- Work item: Beginning at the line that includes "Image resolution: width=1200", return each line exactly through the end of the listing, and no line before it.

---

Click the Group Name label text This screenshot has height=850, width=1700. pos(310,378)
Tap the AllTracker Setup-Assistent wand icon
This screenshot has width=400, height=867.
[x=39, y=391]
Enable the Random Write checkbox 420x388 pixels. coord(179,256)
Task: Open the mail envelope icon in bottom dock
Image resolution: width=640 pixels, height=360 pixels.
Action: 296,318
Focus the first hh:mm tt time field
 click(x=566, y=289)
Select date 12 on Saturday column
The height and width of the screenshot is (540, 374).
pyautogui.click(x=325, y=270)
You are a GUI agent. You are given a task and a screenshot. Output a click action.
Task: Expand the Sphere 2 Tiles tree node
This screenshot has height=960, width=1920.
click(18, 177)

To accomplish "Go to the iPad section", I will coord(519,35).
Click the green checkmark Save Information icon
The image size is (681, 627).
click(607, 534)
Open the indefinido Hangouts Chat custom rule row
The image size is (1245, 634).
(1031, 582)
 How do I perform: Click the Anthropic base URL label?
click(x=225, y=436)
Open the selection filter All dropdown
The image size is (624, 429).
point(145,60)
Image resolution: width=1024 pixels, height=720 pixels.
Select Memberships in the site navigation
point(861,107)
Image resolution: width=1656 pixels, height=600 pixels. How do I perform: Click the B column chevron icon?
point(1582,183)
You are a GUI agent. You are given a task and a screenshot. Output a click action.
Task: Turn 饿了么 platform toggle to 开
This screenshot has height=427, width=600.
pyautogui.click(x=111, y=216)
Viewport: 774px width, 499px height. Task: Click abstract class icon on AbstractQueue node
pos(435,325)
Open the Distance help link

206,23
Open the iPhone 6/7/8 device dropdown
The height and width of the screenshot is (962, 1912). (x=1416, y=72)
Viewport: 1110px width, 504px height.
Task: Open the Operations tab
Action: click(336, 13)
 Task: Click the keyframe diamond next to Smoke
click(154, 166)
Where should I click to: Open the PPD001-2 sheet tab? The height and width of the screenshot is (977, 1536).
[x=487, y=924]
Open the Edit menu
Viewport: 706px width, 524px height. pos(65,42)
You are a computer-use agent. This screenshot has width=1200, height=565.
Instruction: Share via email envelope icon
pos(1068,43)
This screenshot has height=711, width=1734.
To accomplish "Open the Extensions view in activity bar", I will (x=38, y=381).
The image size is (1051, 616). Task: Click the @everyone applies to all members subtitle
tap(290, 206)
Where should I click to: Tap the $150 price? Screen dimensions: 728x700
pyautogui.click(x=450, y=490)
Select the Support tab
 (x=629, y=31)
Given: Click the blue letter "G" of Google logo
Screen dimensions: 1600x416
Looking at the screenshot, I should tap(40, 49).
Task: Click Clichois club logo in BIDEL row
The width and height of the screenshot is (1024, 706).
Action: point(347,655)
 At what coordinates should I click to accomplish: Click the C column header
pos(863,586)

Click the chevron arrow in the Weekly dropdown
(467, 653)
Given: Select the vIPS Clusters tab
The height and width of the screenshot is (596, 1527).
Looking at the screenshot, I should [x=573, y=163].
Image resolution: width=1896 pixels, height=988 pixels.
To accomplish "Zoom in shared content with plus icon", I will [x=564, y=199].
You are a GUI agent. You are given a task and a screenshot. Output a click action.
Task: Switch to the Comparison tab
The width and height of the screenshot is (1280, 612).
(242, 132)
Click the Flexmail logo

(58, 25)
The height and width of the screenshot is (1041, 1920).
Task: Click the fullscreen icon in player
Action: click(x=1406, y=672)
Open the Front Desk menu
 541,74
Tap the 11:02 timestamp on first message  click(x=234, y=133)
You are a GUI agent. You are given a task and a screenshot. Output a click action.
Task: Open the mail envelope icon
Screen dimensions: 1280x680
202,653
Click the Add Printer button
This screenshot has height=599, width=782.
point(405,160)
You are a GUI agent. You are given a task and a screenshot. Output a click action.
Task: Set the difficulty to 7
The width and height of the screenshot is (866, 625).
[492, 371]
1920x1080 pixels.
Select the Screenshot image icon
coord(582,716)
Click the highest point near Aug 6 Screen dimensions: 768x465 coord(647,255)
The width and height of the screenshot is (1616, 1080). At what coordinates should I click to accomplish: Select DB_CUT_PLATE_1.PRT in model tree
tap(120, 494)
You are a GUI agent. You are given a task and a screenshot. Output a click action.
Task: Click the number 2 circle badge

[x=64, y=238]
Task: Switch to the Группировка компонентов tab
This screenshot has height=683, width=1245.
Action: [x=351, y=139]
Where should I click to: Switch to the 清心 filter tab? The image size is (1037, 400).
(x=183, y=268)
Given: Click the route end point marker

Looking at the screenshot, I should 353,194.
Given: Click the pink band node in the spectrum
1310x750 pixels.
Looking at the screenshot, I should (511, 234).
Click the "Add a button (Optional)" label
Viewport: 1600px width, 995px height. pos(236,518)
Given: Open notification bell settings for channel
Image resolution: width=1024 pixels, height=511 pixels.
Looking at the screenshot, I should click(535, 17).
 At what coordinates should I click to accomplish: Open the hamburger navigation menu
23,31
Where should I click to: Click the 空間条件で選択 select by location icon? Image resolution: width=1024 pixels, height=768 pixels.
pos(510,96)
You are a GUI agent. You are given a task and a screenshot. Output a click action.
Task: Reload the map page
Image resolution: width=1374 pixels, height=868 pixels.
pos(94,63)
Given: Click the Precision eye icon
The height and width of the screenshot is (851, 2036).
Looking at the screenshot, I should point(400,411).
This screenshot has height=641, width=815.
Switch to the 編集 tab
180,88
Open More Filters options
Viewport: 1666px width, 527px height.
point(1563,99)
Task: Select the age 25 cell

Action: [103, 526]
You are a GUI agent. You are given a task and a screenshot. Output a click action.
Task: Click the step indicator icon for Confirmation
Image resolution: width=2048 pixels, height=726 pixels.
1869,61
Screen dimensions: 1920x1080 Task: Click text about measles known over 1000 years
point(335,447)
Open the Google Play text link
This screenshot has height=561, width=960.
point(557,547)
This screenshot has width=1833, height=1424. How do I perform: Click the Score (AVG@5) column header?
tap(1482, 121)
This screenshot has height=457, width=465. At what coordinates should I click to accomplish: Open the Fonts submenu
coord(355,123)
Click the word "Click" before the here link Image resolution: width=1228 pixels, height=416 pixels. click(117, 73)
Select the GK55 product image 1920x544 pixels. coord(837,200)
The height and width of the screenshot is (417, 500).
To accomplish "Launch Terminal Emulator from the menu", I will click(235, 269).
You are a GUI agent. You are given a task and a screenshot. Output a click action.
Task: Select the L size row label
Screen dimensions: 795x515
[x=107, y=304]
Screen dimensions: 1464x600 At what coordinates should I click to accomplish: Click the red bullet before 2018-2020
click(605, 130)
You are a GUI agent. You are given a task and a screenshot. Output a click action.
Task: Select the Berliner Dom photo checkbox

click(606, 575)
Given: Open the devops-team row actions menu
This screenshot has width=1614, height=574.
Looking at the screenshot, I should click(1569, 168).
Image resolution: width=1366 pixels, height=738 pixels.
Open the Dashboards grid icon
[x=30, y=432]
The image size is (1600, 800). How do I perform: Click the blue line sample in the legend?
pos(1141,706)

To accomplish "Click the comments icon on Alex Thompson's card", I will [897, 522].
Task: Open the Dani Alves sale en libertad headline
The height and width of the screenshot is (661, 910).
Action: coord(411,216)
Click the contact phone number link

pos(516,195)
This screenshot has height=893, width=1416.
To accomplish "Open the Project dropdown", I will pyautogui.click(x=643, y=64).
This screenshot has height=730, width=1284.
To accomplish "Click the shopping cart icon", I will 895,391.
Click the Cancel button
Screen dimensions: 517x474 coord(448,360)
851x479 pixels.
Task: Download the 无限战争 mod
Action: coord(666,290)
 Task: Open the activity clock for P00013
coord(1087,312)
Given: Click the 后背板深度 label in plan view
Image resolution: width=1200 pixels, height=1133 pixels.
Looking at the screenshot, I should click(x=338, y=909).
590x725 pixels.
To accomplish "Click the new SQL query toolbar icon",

---

- Solution for this task:
Image resolution: width=1200 pixels, height=1133 pixels.
Looking at the screenshot, I should click(x=338, y=909).
590x725 pixels.
To accomplish "Click the new SQL query toolbar icon",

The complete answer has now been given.